» **DATA FOR THE TASK**
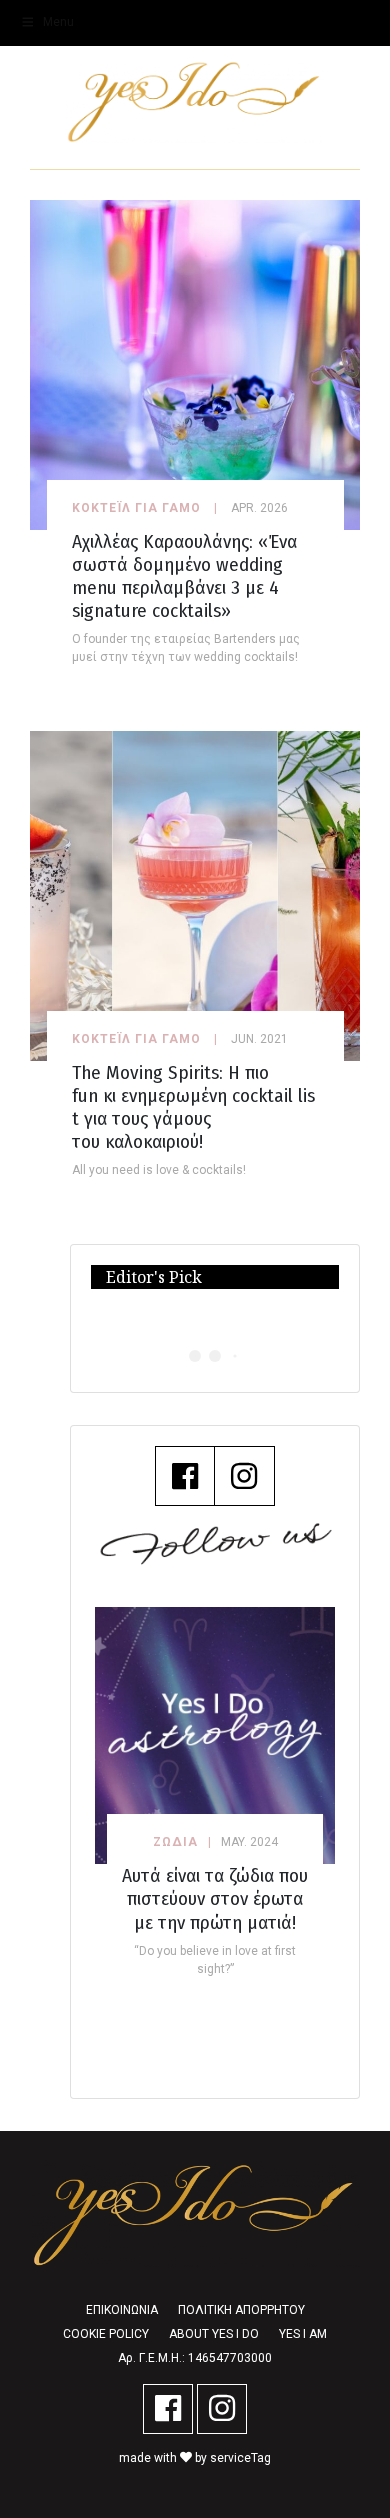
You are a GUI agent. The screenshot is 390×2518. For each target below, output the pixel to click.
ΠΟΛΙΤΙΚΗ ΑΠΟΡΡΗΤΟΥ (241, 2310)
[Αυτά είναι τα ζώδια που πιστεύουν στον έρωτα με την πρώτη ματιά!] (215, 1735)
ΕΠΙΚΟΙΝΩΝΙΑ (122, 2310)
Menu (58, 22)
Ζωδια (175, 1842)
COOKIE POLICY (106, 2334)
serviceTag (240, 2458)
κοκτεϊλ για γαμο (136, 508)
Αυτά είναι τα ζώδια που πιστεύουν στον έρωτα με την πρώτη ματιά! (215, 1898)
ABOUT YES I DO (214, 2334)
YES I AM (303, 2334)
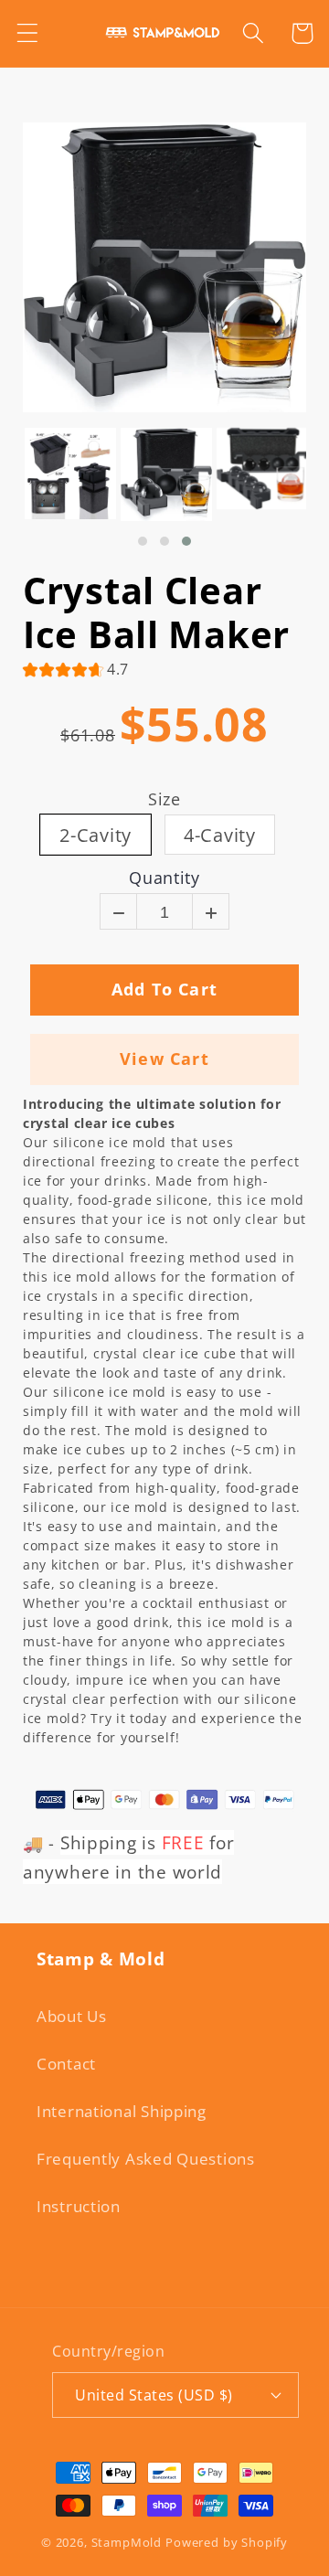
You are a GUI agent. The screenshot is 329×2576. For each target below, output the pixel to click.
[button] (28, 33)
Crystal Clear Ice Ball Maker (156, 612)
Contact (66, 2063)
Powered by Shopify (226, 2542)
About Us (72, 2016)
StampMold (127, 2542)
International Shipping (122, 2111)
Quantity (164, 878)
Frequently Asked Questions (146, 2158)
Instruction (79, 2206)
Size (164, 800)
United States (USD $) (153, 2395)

» **TASK TO CARRY OUT**
The answer is a bare number: how many lines of the records contain the string "πιστεύουν"?

» **EXERCISE SOLUTION**
2